---------- EXTRACTED RECORDS

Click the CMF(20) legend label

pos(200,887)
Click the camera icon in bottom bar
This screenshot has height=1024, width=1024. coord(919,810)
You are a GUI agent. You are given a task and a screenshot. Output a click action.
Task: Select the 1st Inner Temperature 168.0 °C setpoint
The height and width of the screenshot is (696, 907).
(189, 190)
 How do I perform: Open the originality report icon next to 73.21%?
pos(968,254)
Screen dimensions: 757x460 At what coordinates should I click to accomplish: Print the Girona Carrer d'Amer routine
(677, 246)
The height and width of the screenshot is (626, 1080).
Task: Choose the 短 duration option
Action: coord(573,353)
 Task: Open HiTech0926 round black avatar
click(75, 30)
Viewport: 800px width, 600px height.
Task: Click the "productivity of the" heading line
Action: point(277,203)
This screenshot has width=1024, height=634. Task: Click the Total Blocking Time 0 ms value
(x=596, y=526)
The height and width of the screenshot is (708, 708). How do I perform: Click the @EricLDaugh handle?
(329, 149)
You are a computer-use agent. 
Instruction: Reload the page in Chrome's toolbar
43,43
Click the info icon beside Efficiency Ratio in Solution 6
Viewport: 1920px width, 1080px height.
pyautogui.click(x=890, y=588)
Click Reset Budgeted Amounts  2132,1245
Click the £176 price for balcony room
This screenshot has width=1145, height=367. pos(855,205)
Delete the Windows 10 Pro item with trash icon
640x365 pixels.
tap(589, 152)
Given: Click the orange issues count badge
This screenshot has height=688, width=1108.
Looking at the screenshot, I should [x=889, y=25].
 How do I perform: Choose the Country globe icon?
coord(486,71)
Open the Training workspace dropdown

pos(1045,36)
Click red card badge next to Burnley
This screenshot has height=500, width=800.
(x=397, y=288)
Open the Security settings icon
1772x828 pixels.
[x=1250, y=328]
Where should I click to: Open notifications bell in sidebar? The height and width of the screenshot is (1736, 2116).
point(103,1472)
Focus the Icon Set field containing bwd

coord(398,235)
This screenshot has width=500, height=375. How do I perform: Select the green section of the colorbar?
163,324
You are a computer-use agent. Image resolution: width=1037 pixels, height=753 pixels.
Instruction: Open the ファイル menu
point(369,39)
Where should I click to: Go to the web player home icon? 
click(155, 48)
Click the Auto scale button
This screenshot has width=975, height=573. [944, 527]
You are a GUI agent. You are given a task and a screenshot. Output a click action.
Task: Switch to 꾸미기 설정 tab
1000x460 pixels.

--------------------

▶ _PROBLEM DESCRIPTION_: Please write out the material again, starting with the line with "Click Reset Budgeted" and going on through the line with "[x=1250, y=328]", substituting "marker" for "badge" and leaving everything else unchanged. Give only those lines.

▶ _OUTPUT OF THE EXERCISE_:
Click Reset Budgeted Amounts  2132,1245
Click the £176 price for balcony room
This screenshot has width=1145, height=367. pos(855,205)
Delete the Windows 10 Pro item with trash icon
640x365 pixels.
tap(589, 152)
Given: Click the orange issues count marker
This screenshot has height=688, width=1108.
Looking at the screenshot, I should [x=889, y=25].
 How do I perform: Choose the Country globe icon?
coord(486,71)
Open the Training workspace dropdown

pos(1045,36)
Click red card marker next to Burnley
This screenshot has height=500, width=800.
(x=397, y=288)
Open the Security settings icon
1772x828 pixels.
[x=1250, y=328]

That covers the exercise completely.